JFK (1991)
The common image of the assassination of President Kennedy comes from the movies, embedded in the collective consciousness due to the fact that it was the subject of what may be the most-seen film in history, Abraham Zapruder's one minute long home movie, grainy and garish in color and fact. The more recent eruption of reality television may have left us nearly unshockable, but a long hard look at Zapruder's short hard film is still horrifying. The most provocative context I've seen the film located is in Stephen Sondheim's meaty musical Assassins (a Broadway production had Neil Patrick Harris as Lee Harvey Oswald with the film projected onto his white t-shirt; that the show took place at Studio 54 served to underline the demonic bargain at the intersection of the military-industrial-circus complex: the nightclub theatre location satirized the fact that our stories about killing can either critique the cultural appetite for destruction or serve to perpetuate more of it as a form of entertainment.)
If Assassins was the most provocative screen for the Zapruder film, the most politically complex is Oliver Stone's 1991 movie JFK, now being rereleased to mark the assassination anniversary. It's one of the greatest examples of cinematic craft applied to polemic (current examples are Captain Phillips and 12 Years a Slave)—edited like a dance with a television miniseries' worth of big name actors (Jack Lemmon, Sissy Spacek, Walter Matthau, Donald Sutherland, John Candy) in small roles holding up the edifice of big speechifying done by Kevin Costner and Tommy Lee Jones.
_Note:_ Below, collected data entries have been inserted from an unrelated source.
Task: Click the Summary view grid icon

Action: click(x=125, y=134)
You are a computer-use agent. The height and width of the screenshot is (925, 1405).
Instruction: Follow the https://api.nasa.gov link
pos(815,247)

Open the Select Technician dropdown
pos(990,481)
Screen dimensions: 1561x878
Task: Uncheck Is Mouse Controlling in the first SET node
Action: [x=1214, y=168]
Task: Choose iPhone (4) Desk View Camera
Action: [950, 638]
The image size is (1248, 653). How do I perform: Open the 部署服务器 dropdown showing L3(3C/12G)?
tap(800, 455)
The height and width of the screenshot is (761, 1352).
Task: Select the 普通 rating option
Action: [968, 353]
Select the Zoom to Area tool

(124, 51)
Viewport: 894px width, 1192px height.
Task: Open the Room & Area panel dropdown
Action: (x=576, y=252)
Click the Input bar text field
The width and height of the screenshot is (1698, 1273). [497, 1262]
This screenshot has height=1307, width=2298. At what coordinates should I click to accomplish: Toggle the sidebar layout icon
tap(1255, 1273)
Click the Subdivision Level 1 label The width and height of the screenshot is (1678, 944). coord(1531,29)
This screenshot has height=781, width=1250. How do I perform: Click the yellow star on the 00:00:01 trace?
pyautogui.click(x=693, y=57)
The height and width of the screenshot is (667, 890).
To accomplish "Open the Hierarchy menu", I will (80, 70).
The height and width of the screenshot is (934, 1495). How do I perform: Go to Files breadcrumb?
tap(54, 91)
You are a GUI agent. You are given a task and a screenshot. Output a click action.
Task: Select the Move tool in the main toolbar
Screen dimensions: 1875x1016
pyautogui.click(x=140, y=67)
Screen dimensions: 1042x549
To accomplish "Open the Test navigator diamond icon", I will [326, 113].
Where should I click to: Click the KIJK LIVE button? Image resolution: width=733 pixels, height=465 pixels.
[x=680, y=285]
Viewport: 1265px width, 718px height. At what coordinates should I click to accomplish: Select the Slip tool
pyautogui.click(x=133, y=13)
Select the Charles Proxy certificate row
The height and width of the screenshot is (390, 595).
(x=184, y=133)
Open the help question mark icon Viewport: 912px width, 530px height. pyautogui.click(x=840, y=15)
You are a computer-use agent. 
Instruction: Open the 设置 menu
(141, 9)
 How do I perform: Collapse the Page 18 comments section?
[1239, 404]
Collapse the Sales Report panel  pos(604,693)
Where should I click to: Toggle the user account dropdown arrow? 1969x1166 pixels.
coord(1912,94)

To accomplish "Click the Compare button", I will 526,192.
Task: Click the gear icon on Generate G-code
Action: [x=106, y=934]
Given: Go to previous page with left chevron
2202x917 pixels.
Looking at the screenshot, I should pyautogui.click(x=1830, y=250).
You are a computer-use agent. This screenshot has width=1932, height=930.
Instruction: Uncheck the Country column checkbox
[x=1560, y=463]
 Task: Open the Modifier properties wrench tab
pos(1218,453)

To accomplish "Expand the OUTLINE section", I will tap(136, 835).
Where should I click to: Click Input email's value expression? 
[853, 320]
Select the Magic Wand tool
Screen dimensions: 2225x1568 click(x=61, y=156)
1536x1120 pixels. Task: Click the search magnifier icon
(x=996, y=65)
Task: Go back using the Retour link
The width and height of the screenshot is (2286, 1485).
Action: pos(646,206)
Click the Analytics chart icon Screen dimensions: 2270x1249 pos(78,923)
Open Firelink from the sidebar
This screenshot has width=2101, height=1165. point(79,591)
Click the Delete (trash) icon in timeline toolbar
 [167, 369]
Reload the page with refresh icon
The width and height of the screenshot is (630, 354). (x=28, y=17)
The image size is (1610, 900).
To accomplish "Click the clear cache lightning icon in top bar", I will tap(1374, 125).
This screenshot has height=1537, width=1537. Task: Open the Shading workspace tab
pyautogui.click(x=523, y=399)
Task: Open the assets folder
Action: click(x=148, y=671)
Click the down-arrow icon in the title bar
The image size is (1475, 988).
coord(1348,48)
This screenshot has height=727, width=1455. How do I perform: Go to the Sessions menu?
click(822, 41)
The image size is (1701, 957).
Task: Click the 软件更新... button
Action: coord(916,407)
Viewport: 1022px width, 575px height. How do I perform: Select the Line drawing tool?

It's a thrilling film but has intellectual substance. The point is not whether or not the conspiracy theory posited in JFK is true, but that human beings "sin by silence" when we should speak.
Zapruder's and Stone's films alike are ostensibly used to mark the martyrdom of a good king, but of course that story is more often put to the purpose of birthing new fear-mongering rituals, denying shared responsibility for civic life, obfuscating the heart of the matter that killing always makes things worse, and becoming a justification for sending more people to die.
Fifty years ago, a kind of innocence was taken and a kind of brokenness remains unrepaired: we can watch footage of the murder of a king on YouTube any time we like, but we haven't lamented his death or reckoned with its meaning. The Zapruder film, of course, telegraphs the in-the-moment horror of the destruction of the Twin Towers, and we haven't lamented or properly mourned that either. President Kennedy, flawed and hopeful, wanted to challenge the idea of "pax Americana, forced on the world" with the notion that "our most basic common link is that we all inhabit this small planet." A decent memorial still awaits.